Thursday, May 11, 2006

The Whole Story

There is a book on my shelf, The Whole Story: Editors on Fiction, edited by Warren Slesinger. This book has become a tangible reminder of how far I have come on my journey as a fiction writer, and now as an editor.

The featured editors explain how they choose the stories they publish. They describe their editorial procedures and policies, but not in the often generic terms presented in the guidelines of their respective literary magazines. This is a collection of anecdotal and intimate essays written specifically for this book, and although the book is 10 years old, the magazines represented in this book are still of value to writers who are submitting today--still prominent sources for the publication of a refined cross-section of contemporary American Fiction, i.e., The Iowa Review, Prairie Schooner, The North American Review etc.

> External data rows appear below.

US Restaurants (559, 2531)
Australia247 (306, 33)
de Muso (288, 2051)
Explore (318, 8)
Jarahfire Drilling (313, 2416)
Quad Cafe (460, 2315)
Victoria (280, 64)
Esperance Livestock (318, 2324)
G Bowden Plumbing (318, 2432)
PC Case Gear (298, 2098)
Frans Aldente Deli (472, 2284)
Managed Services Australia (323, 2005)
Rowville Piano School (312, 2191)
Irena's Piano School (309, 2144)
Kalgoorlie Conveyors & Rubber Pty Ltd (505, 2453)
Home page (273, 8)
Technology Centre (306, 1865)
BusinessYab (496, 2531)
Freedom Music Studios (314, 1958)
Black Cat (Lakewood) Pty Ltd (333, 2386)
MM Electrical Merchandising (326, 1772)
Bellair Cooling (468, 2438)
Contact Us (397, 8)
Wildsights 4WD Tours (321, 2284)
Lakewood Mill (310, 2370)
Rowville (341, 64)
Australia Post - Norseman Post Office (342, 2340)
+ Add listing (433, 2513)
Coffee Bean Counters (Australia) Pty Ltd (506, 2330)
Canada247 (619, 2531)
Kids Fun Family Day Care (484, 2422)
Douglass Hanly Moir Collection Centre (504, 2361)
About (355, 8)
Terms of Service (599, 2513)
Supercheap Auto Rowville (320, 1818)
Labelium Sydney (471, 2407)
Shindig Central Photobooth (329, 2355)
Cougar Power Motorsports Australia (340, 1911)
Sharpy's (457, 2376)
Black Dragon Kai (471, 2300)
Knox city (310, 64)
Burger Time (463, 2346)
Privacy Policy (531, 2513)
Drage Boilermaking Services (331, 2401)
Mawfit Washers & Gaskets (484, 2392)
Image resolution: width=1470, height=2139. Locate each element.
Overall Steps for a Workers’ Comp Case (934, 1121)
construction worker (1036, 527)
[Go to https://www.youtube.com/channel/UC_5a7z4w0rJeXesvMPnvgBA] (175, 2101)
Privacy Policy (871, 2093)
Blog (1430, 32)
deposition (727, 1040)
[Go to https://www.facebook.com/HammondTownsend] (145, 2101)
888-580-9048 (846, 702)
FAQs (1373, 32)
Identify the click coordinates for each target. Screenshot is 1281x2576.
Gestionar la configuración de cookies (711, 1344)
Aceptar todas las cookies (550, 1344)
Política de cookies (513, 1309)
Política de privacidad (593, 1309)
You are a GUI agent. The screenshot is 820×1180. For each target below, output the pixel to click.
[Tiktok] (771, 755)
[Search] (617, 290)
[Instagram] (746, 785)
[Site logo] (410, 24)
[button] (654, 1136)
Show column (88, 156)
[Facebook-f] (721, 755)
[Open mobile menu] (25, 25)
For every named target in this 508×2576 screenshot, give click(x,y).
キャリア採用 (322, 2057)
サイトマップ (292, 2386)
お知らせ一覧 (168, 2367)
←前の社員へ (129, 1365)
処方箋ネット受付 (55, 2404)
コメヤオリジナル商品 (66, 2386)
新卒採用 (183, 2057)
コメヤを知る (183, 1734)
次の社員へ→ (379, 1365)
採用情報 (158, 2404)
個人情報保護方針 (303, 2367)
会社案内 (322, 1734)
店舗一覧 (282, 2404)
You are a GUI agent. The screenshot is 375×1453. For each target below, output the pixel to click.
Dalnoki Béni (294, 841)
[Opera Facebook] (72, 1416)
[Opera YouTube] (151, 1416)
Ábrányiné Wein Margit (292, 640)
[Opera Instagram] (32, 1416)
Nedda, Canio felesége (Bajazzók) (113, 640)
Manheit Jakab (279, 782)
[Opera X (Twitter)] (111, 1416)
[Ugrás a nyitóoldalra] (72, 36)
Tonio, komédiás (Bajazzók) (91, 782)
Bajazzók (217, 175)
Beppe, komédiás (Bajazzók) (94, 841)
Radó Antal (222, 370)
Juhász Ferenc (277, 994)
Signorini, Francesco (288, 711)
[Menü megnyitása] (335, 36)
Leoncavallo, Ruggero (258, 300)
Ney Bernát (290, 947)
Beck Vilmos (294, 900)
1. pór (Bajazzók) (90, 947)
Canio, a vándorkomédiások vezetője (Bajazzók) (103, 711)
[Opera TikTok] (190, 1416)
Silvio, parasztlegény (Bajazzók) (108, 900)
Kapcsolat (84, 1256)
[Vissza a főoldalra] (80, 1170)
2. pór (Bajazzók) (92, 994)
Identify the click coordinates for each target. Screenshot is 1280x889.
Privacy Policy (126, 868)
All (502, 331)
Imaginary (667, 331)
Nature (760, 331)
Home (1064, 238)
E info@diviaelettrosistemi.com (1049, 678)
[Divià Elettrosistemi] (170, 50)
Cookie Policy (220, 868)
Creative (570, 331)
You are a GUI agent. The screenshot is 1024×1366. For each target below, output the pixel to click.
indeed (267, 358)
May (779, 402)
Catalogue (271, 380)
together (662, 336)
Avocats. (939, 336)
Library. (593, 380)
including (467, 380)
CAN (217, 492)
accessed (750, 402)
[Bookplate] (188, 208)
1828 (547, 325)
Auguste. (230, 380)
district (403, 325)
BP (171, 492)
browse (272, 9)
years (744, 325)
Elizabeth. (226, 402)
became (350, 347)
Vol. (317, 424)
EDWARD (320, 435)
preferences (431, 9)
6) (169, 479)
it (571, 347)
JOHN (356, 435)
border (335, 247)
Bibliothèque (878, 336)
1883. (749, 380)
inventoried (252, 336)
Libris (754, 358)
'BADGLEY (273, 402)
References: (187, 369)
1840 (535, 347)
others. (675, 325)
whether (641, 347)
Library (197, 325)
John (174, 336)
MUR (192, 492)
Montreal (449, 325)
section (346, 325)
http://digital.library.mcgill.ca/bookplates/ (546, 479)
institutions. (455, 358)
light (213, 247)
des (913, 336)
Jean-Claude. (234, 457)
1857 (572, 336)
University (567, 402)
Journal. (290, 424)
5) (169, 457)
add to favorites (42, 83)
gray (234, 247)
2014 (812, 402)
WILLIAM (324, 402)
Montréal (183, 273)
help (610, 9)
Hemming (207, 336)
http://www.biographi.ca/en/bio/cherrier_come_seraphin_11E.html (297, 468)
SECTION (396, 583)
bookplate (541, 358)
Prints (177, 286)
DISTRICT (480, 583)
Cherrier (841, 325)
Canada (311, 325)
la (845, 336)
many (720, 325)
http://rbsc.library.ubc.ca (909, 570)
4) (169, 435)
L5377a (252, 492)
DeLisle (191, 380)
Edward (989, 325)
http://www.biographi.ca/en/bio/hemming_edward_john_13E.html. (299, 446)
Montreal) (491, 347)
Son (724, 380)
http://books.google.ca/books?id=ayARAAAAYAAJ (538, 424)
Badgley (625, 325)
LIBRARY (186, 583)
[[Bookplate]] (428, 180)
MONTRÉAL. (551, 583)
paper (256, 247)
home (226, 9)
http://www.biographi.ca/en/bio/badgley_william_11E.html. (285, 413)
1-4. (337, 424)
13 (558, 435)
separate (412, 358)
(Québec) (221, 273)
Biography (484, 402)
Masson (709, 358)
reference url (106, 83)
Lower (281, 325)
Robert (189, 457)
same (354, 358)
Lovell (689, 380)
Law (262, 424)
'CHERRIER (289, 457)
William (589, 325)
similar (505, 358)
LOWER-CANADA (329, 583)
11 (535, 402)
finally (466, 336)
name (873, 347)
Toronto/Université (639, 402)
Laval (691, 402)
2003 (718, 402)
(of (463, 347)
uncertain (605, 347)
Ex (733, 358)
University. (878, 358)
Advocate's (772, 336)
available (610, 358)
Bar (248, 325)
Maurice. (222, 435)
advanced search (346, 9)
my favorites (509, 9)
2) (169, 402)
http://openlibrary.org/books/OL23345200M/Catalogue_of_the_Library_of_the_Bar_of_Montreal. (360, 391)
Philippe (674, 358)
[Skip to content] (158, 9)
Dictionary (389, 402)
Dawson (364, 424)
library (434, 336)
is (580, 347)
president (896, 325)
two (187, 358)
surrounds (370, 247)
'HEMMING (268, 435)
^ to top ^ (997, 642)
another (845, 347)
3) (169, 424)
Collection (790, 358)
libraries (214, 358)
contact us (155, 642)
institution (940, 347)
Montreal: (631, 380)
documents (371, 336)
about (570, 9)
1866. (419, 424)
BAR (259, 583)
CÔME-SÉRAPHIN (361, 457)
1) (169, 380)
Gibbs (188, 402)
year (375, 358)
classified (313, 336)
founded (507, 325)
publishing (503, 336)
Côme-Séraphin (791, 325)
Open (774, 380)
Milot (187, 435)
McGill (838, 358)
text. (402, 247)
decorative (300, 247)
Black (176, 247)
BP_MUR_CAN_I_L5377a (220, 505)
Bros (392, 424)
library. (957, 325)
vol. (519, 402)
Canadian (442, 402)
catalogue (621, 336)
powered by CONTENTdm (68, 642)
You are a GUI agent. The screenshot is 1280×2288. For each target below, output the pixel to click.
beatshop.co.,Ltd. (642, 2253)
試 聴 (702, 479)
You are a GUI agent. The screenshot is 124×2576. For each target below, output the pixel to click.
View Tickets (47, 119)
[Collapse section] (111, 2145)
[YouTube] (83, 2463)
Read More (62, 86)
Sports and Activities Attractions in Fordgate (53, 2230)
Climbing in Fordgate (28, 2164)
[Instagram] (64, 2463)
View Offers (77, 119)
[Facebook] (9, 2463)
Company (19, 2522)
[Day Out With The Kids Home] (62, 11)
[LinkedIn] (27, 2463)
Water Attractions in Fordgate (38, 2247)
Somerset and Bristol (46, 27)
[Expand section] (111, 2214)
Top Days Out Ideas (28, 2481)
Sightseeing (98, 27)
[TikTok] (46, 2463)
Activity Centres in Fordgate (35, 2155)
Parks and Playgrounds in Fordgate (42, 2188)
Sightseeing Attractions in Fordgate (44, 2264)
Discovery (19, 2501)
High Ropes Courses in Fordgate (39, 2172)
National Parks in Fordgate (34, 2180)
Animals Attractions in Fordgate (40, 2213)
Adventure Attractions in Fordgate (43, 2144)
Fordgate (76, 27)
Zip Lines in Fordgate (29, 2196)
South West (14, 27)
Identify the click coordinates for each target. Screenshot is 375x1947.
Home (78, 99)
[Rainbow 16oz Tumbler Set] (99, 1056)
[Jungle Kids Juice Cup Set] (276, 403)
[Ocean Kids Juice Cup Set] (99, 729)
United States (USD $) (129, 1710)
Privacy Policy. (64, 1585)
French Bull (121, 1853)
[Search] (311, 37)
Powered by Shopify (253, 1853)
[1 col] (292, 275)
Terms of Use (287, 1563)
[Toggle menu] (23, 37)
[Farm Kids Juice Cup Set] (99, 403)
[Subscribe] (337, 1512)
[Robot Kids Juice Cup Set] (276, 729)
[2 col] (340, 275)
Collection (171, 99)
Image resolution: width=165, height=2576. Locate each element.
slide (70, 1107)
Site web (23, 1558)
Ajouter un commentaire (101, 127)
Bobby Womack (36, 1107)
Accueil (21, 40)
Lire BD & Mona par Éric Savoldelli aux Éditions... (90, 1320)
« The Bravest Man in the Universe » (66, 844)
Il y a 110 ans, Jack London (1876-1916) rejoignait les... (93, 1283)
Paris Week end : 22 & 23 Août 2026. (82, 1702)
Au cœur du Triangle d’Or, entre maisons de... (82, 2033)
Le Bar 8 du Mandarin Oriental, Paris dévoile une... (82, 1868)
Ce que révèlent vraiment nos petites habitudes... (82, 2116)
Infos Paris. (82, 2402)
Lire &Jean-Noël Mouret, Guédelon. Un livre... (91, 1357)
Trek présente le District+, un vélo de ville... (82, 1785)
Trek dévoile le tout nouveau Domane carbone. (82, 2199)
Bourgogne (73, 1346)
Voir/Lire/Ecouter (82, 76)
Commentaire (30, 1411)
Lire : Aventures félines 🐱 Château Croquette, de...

I remember pouring over the essays in this book, taking in all the tips and editorial insights of the submission process. I was grateful then, for the willingness of these editors to offer guidance to emerging writers, and now as I step into the role of a literary fiction editor, I welcome the opportunity to share my perspectives with writers who are eager to begin their journeys. The book will remain front and center on my desk, not only to remind me of where I’ve been, but to prompt me to continue to turn around and lend a hand to writers in back of me.

Yes, writers are a solitary lot, but we are never truly alone; there are many wordly paths, and there are always other writers just ahead and behind on the trailheads. There are snakes on these paths too, but I’ll save that for another post.